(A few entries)
↓

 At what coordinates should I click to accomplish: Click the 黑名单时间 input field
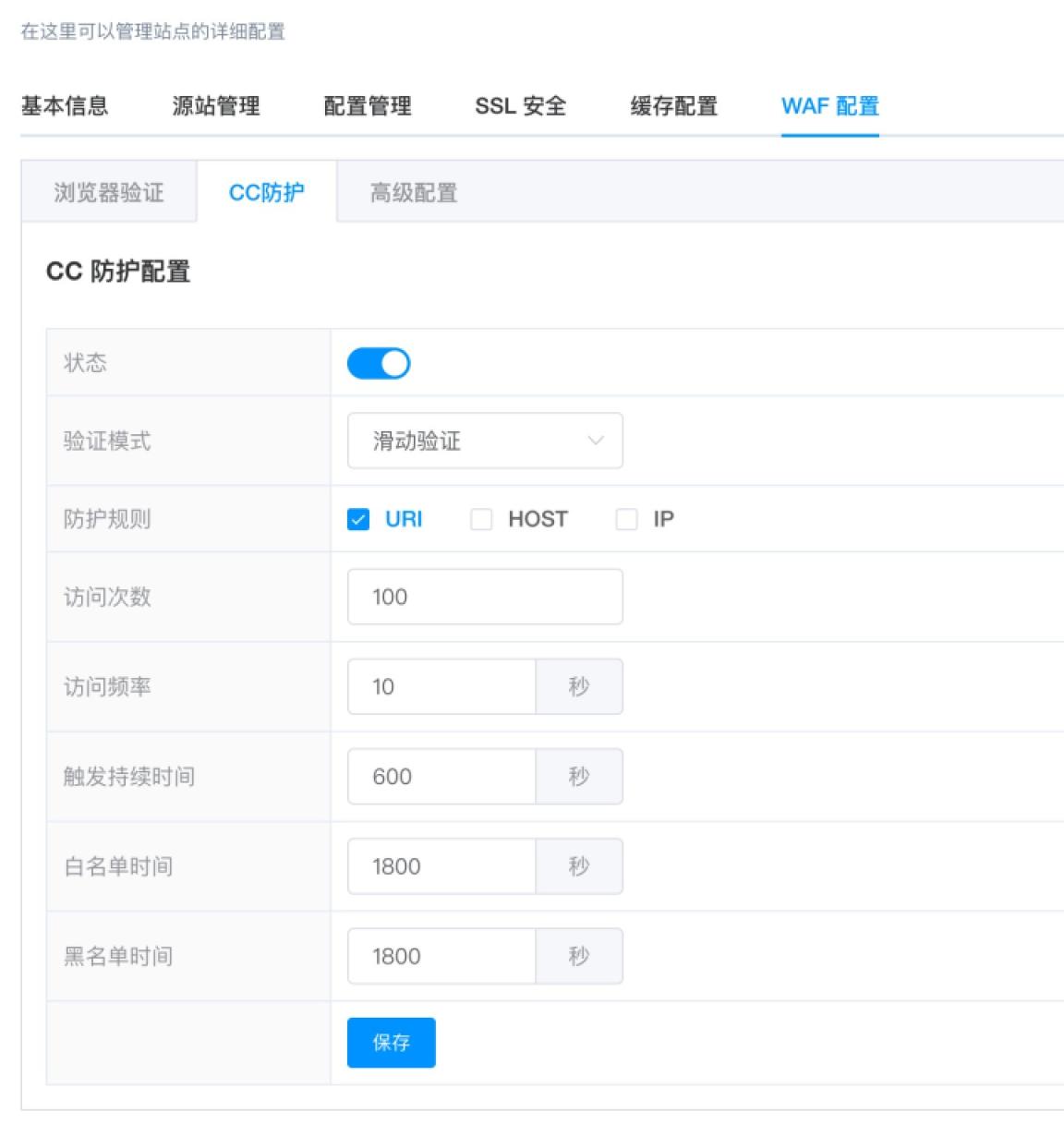441,955
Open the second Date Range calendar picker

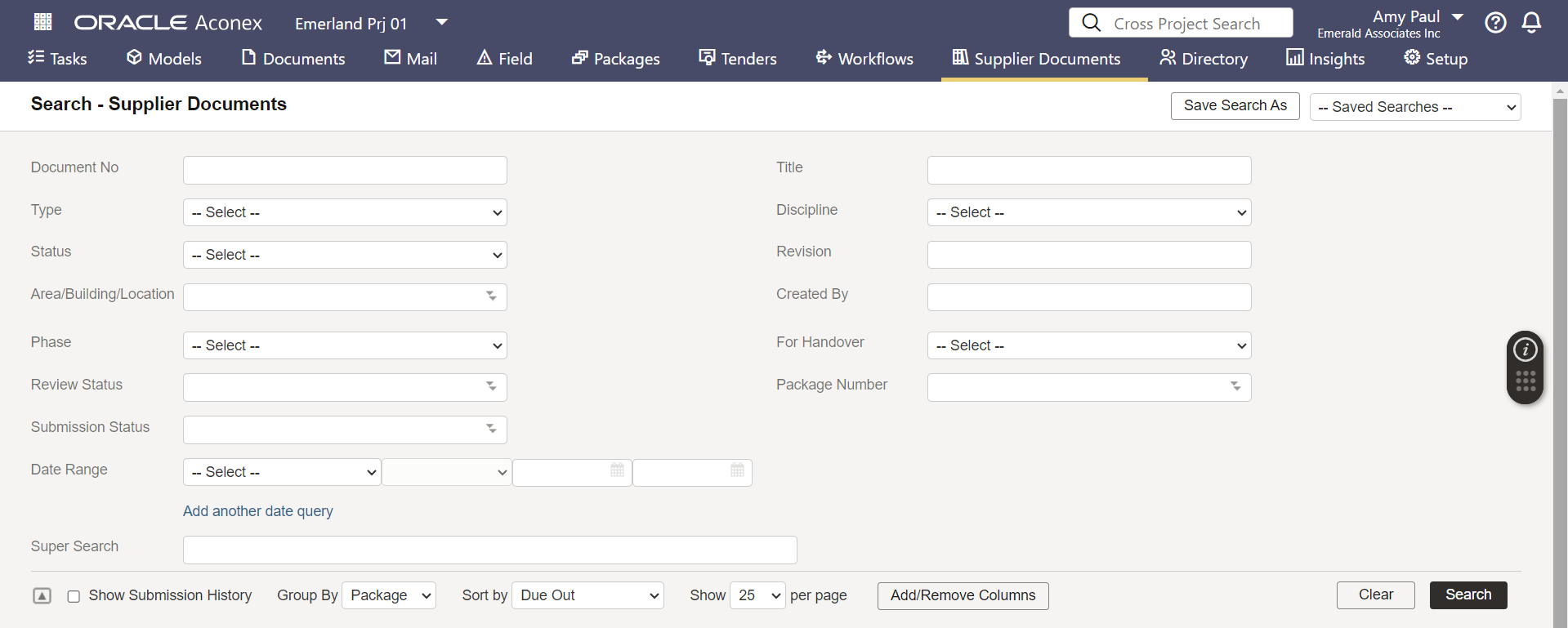(737, 470)
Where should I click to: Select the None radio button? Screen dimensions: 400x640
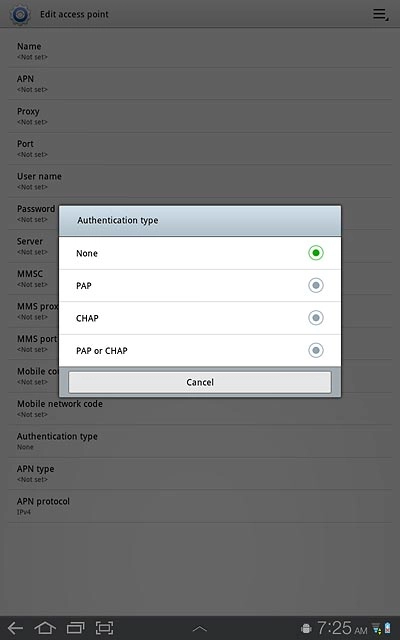point(316,253)
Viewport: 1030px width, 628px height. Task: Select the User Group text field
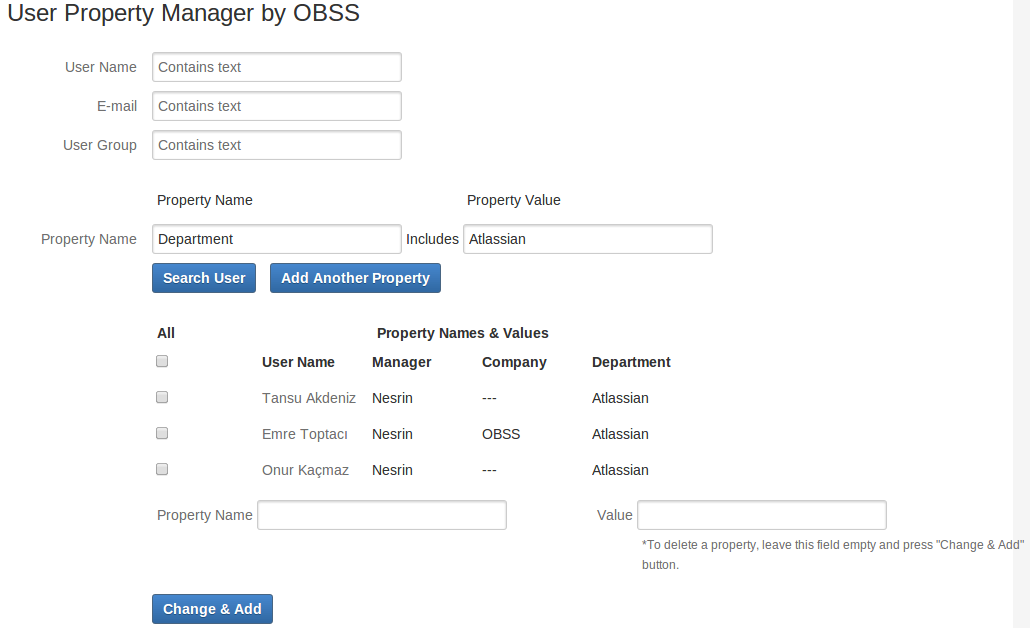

↑

- WORK TO COMPLETE
How many lines in the entries above contain the string "field"? Count them and reply with the number alone.

- IN RESPONSE
2